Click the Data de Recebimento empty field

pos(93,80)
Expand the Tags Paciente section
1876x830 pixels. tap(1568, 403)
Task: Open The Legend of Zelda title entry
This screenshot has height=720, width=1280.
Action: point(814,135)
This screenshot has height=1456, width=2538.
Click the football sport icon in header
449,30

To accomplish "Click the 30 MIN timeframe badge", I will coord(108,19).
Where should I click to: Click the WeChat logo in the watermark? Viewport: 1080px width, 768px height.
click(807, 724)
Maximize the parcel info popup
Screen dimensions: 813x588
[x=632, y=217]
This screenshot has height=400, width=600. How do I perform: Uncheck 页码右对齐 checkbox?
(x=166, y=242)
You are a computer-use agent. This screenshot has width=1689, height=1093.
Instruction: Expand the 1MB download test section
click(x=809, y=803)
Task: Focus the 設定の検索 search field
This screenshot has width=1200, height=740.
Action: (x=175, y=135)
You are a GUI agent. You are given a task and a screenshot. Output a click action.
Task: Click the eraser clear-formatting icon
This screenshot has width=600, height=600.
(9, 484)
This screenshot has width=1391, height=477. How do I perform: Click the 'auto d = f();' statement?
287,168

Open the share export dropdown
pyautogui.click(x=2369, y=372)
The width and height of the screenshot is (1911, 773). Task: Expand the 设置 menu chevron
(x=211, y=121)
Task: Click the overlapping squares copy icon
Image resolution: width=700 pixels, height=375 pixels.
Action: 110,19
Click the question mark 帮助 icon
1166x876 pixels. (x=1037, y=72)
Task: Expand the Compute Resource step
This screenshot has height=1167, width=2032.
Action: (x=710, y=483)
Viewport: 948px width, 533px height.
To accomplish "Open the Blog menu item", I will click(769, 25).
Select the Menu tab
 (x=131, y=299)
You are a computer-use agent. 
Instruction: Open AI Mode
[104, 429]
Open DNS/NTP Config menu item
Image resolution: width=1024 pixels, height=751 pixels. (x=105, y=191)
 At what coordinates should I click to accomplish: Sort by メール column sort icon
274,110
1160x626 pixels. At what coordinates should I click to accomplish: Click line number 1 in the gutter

## What you have to do
Go through the listing above and find each line containing the string "will"; copy those lines.

## Result of the exercise
To accomplish "Click the 30 MIN timeframe badge", I will coord(108,19).
To accomplish "Open the Blog menu item", I will click(769, 25).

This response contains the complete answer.